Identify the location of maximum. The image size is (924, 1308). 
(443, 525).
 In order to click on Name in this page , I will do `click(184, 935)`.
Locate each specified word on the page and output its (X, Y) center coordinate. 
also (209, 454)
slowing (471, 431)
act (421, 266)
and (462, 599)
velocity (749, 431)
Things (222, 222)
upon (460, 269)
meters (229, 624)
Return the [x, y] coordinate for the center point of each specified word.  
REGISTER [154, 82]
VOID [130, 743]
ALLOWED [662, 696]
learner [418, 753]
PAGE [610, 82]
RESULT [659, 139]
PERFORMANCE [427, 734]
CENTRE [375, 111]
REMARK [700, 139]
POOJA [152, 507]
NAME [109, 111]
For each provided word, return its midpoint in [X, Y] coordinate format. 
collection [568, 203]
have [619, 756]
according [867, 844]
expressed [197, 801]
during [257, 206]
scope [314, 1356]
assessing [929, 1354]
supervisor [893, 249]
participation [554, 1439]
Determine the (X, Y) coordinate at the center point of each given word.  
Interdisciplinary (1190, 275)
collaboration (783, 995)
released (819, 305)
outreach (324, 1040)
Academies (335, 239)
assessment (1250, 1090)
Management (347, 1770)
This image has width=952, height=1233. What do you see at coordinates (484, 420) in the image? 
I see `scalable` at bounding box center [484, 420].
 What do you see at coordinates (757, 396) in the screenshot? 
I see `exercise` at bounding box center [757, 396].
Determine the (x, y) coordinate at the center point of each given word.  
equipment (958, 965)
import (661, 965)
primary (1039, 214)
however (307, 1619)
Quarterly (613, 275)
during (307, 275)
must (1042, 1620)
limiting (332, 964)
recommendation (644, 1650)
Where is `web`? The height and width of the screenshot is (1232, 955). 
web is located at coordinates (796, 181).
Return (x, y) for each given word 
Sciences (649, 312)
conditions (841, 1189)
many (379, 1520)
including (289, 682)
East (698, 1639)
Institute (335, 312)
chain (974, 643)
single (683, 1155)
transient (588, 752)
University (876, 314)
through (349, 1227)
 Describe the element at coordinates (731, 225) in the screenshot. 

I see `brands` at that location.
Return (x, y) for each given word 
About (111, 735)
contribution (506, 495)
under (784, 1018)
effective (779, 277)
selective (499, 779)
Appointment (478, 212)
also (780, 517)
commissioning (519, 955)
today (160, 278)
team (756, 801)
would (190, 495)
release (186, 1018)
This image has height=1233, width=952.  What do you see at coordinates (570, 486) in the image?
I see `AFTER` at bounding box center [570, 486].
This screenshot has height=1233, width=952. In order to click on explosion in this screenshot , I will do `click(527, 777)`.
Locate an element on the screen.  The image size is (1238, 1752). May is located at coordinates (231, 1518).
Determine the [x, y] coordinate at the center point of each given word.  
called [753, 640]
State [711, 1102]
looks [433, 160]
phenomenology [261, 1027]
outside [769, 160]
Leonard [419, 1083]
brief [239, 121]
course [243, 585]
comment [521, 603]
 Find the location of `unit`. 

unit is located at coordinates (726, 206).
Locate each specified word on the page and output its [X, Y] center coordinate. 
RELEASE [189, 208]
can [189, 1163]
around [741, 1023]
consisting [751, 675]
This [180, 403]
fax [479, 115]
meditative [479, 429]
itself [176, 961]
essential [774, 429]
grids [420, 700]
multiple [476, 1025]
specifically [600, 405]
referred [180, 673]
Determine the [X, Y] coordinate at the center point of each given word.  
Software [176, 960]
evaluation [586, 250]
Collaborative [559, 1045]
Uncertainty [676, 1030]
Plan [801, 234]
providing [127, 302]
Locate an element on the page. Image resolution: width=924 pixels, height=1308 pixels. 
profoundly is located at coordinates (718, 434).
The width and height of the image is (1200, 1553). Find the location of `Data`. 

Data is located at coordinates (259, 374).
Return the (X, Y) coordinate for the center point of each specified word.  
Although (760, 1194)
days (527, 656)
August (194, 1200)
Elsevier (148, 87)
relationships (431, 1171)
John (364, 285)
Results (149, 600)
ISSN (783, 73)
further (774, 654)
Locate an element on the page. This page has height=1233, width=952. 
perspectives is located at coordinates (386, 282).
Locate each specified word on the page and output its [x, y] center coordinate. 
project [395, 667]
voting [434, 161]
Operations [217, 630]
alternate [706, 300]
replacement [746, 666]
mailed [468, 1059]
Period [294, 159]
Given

▶ What the task requires
Pull every line from the listing above that contains the word "Data" and copy each one in full.

▶ The reply
The width and height of the image is (1200, 1553). Find the location of `Data`. 
Data is located at coordinates (259, 374).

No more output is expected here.